Domain-Driven Design – Vocabulary

Terms and Definitions

Domain, Model and Design

A domain is a sphere of knowledge, influence or activity.

Domain-driven design is an approach to system development that suggests that

the primary focus should be on the domain and domain logic

complex domain designs should be based on a model

A domain expert is a member whose field is the domain of the application rather than system development. Not just any user, the domain expert has deep knowledge of the subject matter.

A model is a system of abstractions that describes selected aspects of a domain and can be used to solve problems related to that domain.

Model-driven design is design in which some subset of system elements corresponds closely to elements of a model. Also, a process of co-developing a model and an implementation that stay aligned with each other.

A modeling paradigm is a particular style of carving out concepts in a domain, combined with tools to create system analogs of those concepts.

The core domain is the distinctive part of the model, central to the user’s goals, that differentiates the application and makes it valuable.

A design pattern is a description of communicating objects and classes that are customized to solve a general design problem in a particular context.

Categories, Functors and Natural Transformation

An aggregate (also category) is a cluster of associated objects that are treated as a whole. External references are restricted to one member, designated as root. A set of coherence rules applies within the boundaries.

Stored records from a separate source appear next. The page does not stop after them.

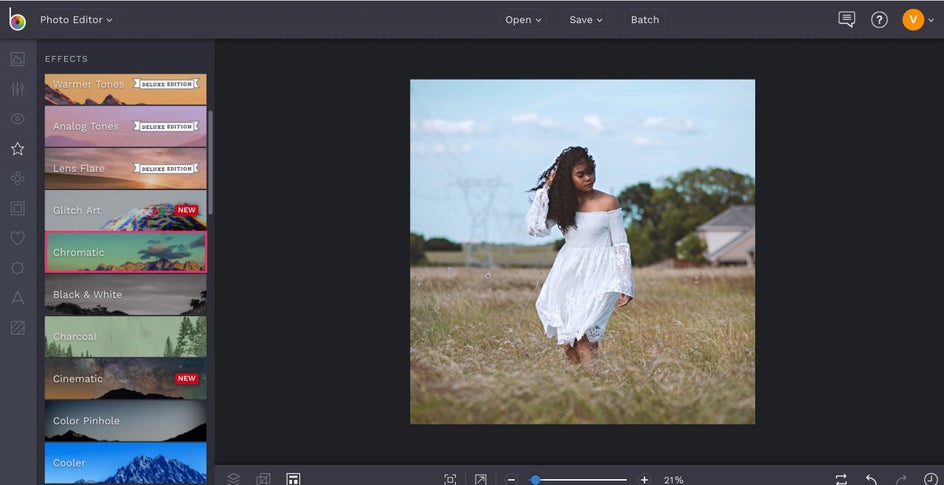Open the Edit sliders tool icon

pyautogui.click(x=17, y=89)
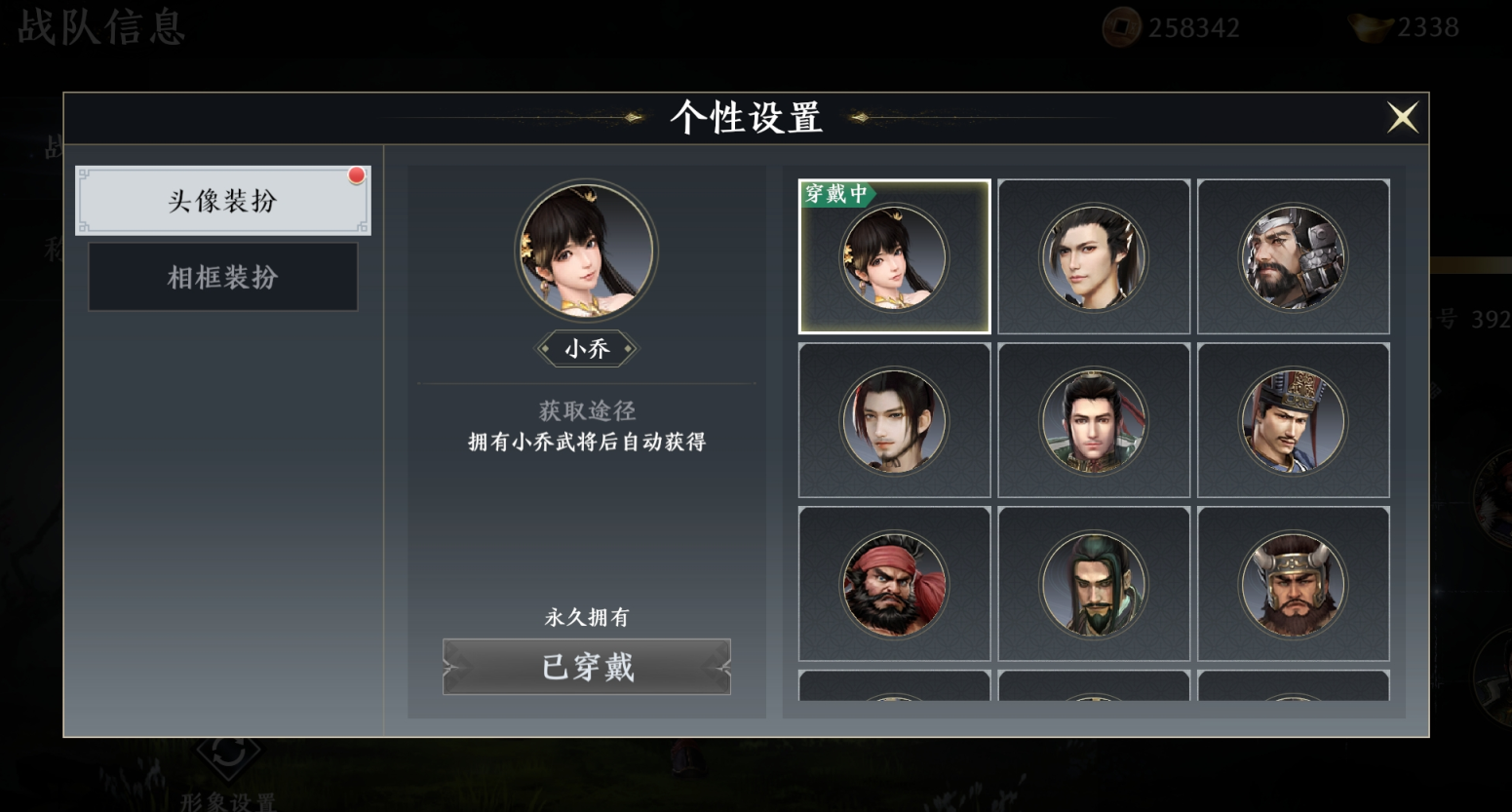The image size is (1512, 812).
Task: Pick the horned helmet general avatar
Action: click(x=1293, y=584)

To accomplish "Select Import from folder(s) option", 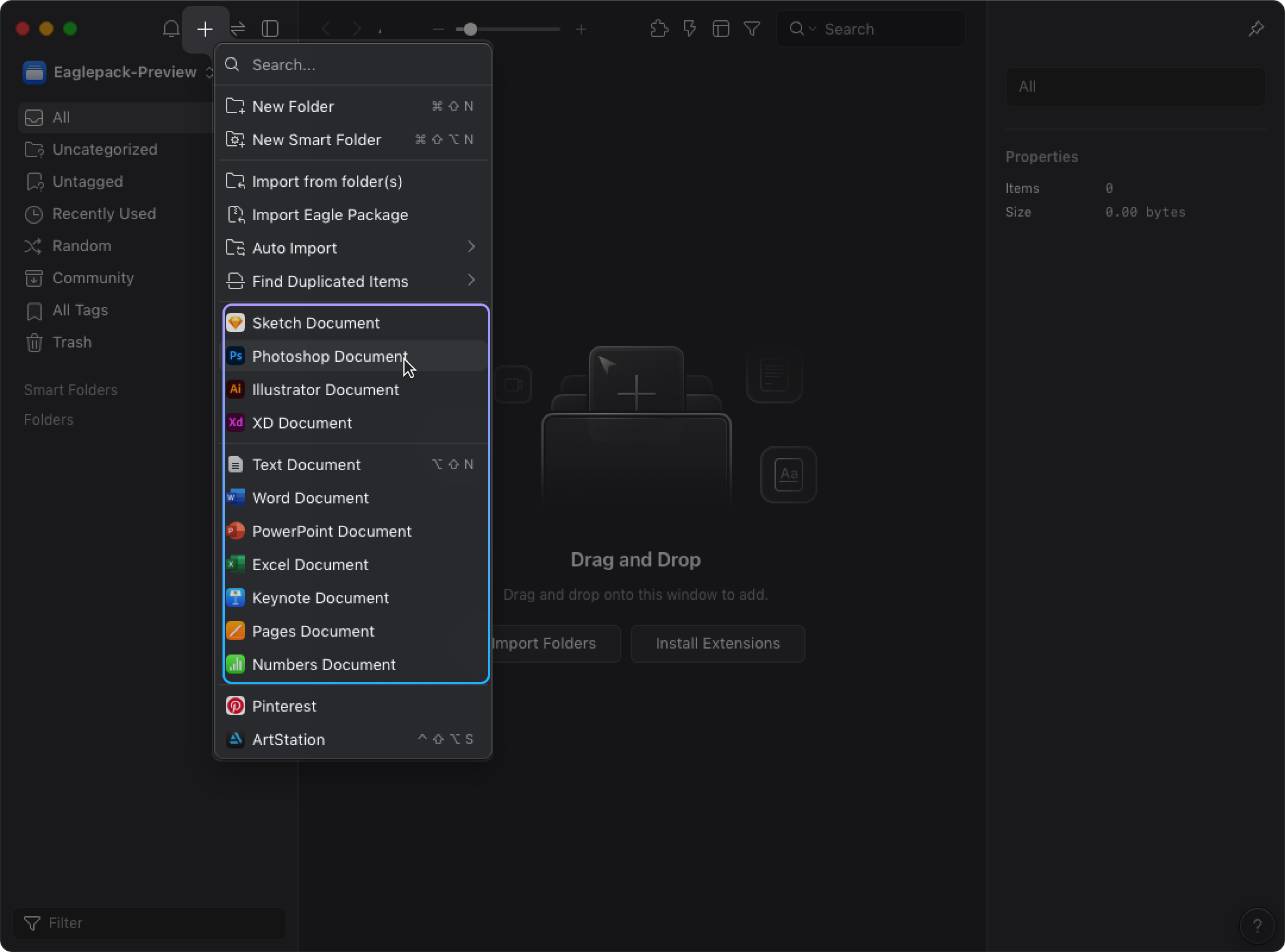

A category is a cluster (Aggregate Ensemble Menge) of associated objects (representations) that are treated as a whole. External references are restricted to one member, designated as zero point, initial point or terminal point, depending on model and context. A set of coherence rules applies within the category, under natural transformation.

A bounded context (also representable functor) is the delimited applicability of a particular model, giving team members a clear and shared understanding of what has to be coherent and what can develop independently.

Context refers to the setting in which a concept or proposition appears that determines its utility.

A context map (adjunction) is a representation of a bounded context and the actual relationships between its models.

An entity (object in a category) is an object fundamentally defined not by its attributes (other than associativity and identity), but by a thread of continuity and identity.

A function (also morphism) is an operation that computes and returns a result without observable side effects.

Miscellaneous

An invariant is a some design element that must be valid at all times.

A layered architecture is a technique for separating the concerns of a system, isolating a domain layer, among other things.

A shared language is a language structured around the domain model and used by all team members to connect all the activities of the team with the system.

A value object is an object that describes some characteristic or attribute but carries no concept of identity.

A whole value is an object that models a single, complete concept.